§ **DESCRIPTION OF THE TASK**
All that should come back is the lines of the data below from the one containing "Viewport: 1375px width, 868px height." to the one containing "Given: Click the sliders icon beside 限制", inclusive, exactly as they stand.

§ **SOURCE DATA**

───

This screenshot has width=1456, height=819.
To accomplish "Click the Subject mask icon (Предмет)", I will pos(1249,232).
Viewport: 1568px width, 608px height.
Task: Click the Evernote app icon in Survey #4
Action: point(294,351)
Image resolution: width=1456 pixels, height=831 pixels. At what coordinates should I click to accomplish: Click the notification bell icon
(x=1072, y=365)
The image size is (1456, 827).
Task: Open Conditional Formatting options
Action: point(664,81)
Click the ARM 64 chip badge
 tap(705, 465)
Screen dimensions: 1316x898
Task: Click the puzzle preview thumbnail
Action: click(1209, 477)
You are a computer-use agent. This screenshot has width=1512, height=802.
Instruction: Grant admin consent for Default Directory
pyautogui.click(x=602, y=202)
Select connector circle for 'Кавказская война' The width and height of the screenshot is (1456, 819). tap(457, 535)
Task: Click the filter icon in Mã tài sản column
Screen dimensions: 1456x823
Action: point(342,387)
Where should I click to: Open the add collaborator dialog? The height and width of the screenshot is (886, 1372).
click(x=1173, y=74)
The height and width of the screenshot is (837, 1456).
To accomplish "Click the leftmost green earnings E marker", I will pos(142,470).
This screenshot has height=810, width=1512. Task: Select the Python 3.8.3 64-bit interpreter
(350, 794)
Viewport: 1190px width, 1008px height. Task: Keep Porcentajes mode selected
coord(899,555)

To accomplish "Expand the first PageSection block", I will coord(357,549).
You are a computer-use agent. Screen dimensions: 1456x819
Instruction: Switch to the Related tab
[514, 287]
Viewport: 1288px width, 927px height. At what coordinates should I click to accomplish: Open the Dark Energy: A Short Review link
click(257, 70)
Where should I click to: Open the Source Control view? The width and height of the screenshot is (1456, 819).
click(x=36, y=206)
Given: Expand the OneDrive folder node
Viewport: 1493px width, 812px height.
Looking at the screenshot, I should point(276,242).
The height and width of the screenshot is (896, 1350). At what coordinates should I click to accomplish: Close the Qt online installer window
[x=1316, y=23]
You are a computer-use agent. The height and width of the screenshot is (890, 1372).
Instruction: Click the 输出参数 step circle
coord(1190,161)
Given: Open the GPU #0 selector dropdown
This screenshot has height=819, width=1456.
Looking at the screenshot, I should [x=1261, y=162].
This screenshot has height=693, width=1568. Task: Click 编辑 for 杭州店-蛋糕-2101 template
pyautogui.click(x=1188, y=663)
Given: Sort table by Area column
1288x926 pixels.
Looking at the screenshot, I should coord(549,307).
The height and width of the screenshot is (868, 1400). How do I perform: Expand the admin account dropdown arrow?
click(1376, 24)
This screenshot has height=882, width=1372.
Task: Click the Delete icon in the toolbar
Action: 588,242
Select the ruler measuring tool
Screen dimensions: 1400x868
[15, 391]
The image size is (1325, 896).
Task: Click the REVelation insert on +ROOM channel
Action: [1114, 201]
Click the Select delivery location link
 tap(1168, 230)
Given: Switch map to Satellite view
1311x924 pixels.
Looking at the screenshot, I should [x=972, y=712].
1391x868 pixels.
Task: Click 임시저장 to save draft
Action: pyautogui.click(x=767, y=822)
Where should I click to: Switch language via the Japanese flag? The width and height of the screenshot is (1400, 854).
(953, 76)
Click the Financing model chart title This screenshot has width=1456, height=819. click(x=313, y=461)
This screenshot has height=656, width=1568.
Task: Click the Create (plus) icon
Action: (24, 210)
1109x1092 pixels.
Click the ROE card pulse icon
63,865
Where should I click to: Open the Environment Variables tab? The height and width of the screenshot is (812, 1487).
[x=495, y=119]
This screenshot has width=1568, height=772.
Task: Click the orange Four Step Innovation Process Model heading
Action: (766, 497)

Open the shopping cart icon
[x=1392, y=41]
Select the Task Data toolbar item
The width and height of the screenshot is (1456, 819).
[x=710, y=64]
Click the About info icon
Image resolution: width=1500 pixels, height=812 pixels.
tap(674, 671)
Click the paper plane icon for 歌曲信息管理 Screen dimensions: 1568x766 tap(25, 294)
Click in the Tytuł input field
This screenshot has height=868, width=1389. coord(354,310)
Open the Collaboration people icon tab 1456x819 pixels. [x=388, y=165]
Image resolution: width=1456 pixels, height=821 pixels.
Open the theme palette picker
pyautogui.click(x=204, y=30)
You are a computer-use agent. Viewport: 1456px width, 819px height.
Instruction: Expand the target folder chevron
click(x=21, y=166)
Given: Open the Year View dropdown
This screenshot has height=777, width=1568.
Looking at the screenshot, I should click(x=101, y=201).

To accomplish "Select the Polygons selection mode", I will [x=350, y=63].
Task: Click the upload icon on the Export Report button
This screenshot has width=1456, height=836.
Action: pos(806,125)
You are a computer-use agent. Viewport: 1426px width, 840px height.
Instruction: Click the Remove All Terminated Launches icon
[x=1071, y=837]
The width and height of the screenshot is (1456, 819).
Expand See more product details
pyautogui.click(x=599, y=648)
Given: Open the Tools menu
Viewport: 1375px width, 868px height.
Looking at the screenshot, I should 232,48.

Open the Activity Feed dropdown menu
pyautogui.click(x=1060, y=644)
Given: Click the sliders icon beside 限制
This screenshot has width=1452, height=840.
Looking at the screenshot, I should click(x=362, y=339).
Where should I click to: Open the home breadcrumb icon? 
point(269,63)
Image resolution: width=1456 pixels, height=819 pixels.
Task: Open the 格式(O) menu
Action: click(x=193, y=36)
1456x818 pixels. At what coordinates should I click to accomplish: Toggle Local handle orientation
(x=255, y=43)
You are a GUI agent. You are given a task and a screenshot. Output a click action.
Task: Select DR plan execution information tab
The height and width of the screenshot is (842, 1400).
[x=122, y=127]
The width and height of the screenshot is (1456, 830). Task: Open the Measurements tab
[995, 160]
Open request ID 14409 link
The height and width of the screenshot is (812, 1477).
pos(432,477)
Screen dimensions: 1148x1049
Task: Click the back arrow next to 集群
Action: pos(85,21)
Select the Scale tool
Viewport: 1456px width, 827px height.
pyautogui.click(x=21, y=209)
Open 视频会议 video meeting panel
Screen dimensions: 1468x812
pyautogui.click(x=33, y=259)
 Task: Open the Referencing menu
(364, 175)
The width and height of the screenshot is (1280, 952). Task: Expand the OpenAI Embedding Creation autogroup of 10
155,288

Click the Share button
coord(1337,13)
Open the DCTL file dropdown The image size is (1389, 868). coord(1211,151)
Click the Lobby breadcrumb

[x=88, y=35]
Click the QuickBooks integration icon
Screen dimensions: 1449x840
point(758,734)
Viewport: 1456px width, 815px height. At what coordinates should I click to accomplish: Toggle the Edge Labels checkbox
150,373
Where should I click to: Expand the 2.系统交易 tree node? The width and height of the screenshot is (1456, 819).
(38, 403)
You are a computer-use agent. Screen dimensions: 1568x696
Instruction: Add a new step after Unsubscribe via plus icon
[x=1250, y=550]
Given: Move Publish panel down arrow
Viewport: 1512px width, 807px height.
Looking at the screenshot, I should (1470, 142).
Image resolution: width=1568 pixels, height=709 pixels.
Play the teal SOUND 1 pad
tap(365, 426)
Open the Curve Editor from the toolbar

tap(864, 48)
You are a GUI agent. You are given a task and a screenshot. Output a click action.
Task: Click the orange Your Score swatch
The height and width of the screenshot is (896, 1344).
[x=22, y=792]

───

§ **TASK ANSWER**
Viewport: 1375px width, 868px height.
Looking at the screenshot, I should 232,48.

Open the Activity Feed dropdown menu
pyautogui.click(x=1060, y=644)
Given: Click the sliders icon beside 限制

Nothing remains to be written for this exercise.